Takeuchi Reiri, Nomura Takatoshi, Yaguchi Manabu, Taguchi Chieko, Suzuki Itaru, Suzuki Haruka, Matsumoto Hiroko, Okada Yuichiro, Arikawa Kazumune, Nomoto Takato, Hiratsuka Koichi
Department of Biochemistry and Molecular Biology, Nihon University School of Dentistry at Matsudo, Matsudo, Chiba 271-8587, Japan.
Department of Special Needs Dentistry, Nihon University School of Dentistry at Matsudo, Matsudo, Chiba 271-8587, Japan.

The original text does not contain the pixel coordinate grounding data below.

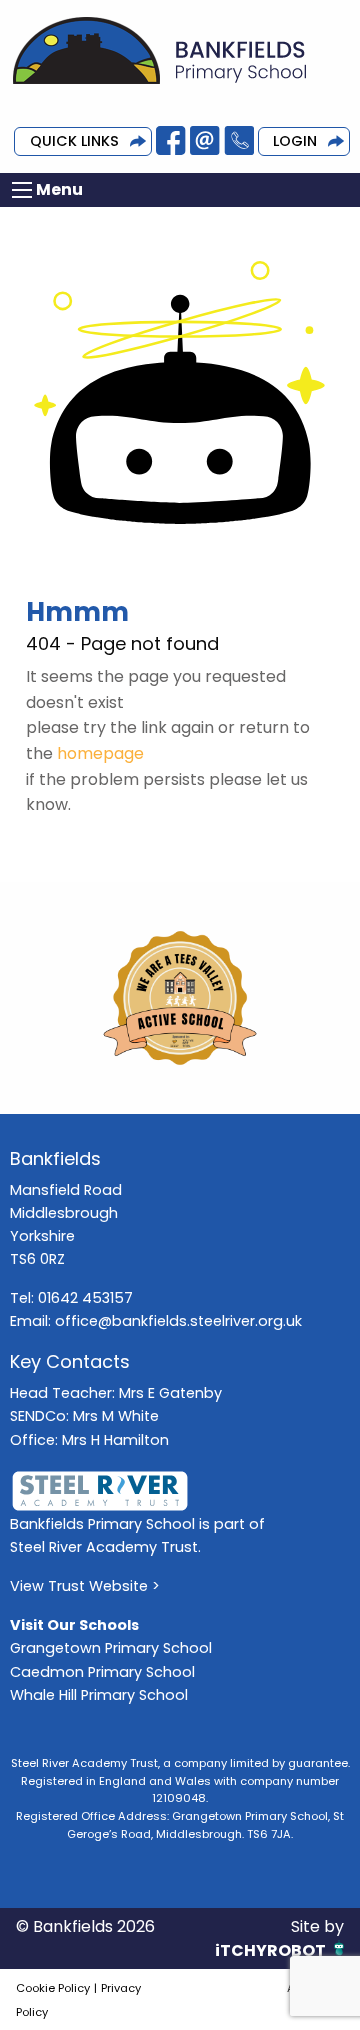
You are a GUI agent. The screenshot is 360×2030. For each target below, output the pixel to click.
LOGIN (295, 141)
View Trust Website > (85, 1586)
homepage (100, 753)
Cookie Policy (53, 1988)
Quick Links (74, 141)
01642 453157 (85, 1298)
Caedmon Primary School (102, 1672)
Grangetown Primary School (111, 1648)
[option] (180, 998)
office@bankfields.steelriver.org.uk (178, 1321)
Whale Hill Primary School (99, 1695)
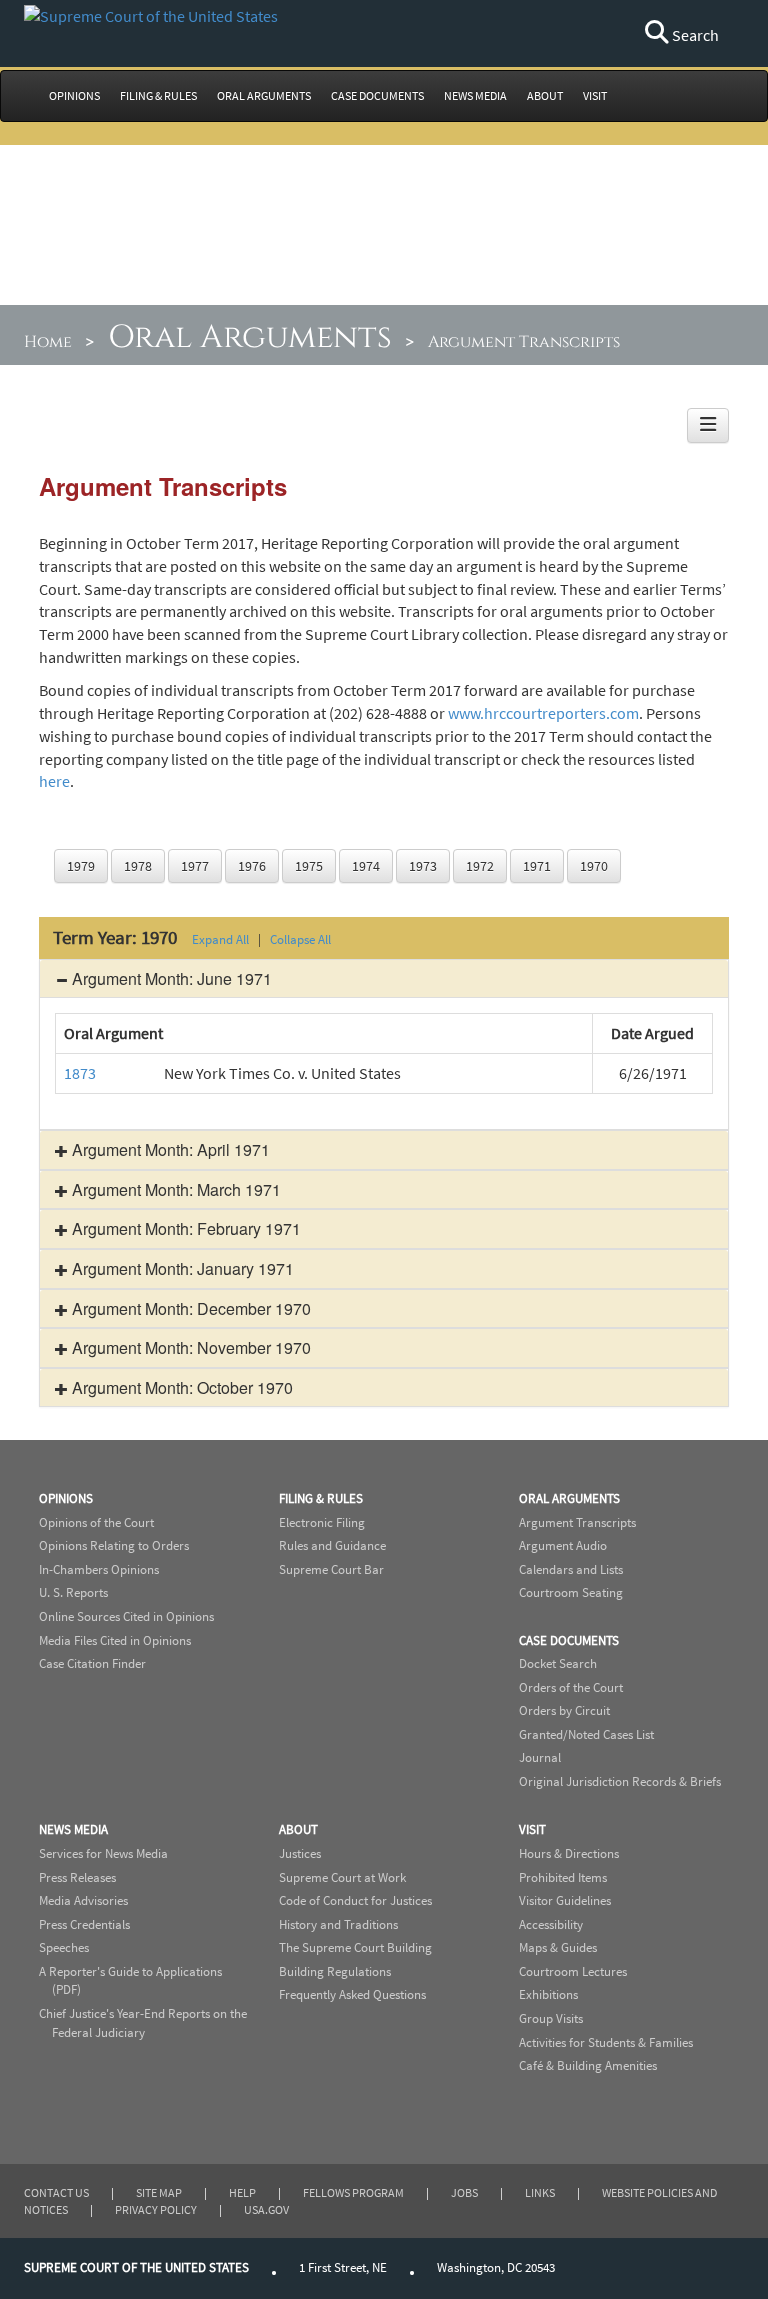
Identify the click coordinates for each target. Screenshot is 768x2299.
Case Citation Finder (92, 1663)
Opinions (66, 1498)
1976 (252, 866)
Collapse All (300, 939)
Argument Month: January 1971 (181, 1268)
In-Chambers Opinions (99, 1569)
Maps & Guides (558, 1947)
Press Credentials (84, 1924)
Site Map (159, 2192)
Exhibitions (548, 1994)
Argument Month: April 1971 (169, 1149)
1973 (423, 866)
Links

Exp Ther Med. 2024 May 22;28(1):297. doi: 10.3892/etm.2024.12586. eCollection 2024 Jul.
Phenytoin (PHT)-induced gingival overgrowth is caused by the increased proliferation and reduced apoptosis of gingival fibroblasts in inflammatory gingiva. Licorice has long been used as a component of therapeutic preparations. It inhibits cell proliferation, induces cell apoptosis and has anti-inflammatory effects. 18-α-glycyrrhetinic acid (18α-GA), the active compound in licorice, promotes apoptosis in various types of cells. The present study determined whether 18α-GA affects apoptosis in gingival fibroblasts exposed to PHT. The present study aimed to establish a basis for the therapeutic application of 18α-GA to treat the gingival overgrowth induced by PHT. Human gingival fibroblasts from healthy donors were cultured to semi-confluence and then stimulated in serum-free DMEM containing PHT with or without 18α-GA for subsequent experiments. Apoptotic cells were detected by ELISA. Analysis of the distribution of cell cycle phases and the apoptotic cell population was performed by flow cytometry. The expression levels of mRNAs and proteins of apoptotic regulators were measured using reverse transcription-quantitative PCR and western blotting, respectively. Caspase (CASP) activities were assessed by an ELISA. Treatment with 18α-GA markedly increased the number of apoptotic cells, reduced BCL2 mRNA expression, increased CASP2 and receptor (TNFRSF)-interacting serine-threonine kinase 1 (RIPK1) domain containing adaptor with death domain, Fas (TNFRSF6)-associated via death domain, RIPK1, tumor necrosis factor receptor superfamily; member 1A, TNF receptor-associated factor 2, CASP2, CASP3 and CASP9 mRNA expression, and also upregulated the protein expression levels and activities of caspase-2, caspase-3 and caspase-9. These results demonstrated that 18α-GA induced apoptosis through the activation of the Fas and TNF pathways in the death receptor signaling pathway in gingival fibroblasts treated with PHT. 18α-GA exhibited therapeutic potential for the treatment of PHT-induced gingival overgrowth.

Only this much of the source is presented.